RAL Tier1 Operations Report for 24th March 2010.

Review of Issues during week 17th to 24th March 2010.

  • GDSS126 (CMS WanOut) was out of production from the end of Thursday afternoon (18th March) to Friday morning (19th) to enable the RAID array to rebuild following a disk failure.
  • A configuration problem was found on server GDSS346 (AtlasMCtape) which was taken out of production from Monday (22nd March) to Tuesday (23rd).
  • There was an issue with CMS migration queues over the weekend. Resolved on Monday morning by a daemon restart.
  • On Monday 22nd March GLEXEC was enabled on the Worker Nodes.

Current operational status and issues.

  • A rolling upgrade to the batch nodes to SL 5.4 is under way.

Declared in the GOC DB:

  • Thursday 25th March. Clean-up of non-Atlas LFC schema (lfc.gridpp.rl.ac.uk). This is to remove redundant information from when the Atlas and non-Atlas LFCs were split.

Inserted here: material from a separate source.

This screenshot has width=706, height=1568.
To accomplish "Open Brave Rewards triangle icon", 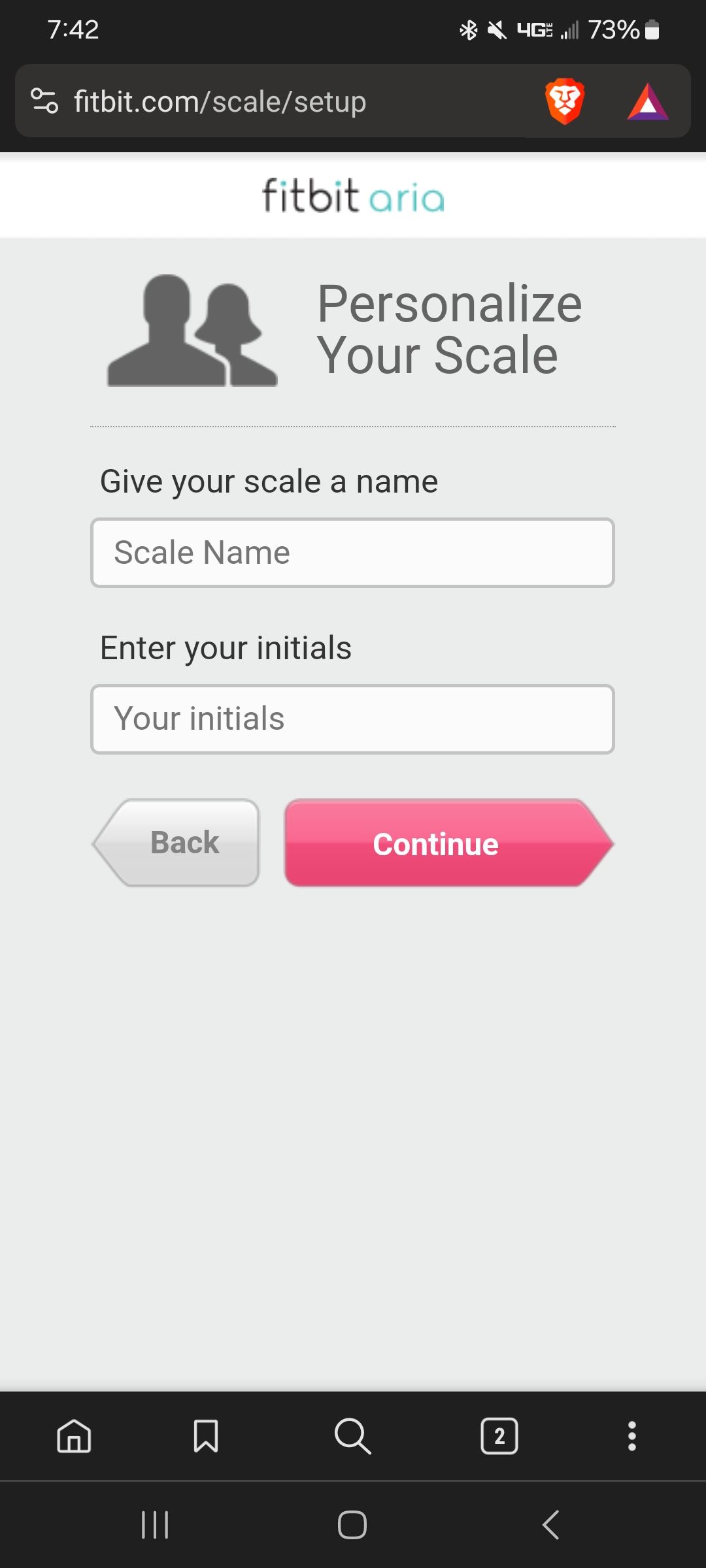I will pyautogui.click(x=647, y=102).
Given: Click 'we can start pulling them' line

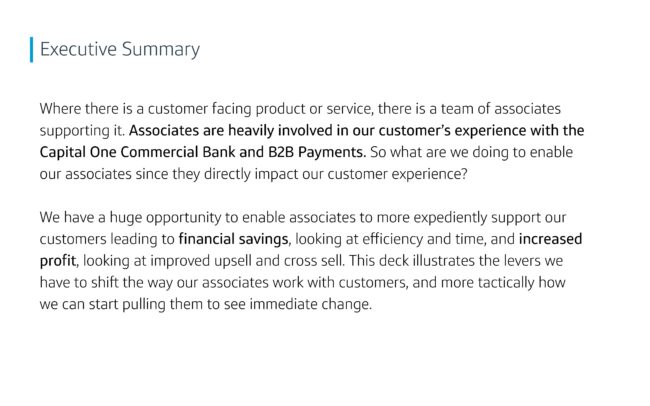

Not in the GOC DB. Noted Here:

  • Thursday 25th March. Half of tape drives will receive update microcode in a rolling update.

Advanced warning:

The following items remain to be scheduled:

  • Castor Oracle Database infrastructure. One change, the removal of unstable node from Oracle RAC and its replacement by another node, remains to be done.
  • Kernel and glibc updates will need to be done on Oracle database (RAC) nodes. Awaiting change control review.

Entries in GOC DB starting between 17th and 24th March 2010.

There were no entries in the GOC DB for this last week.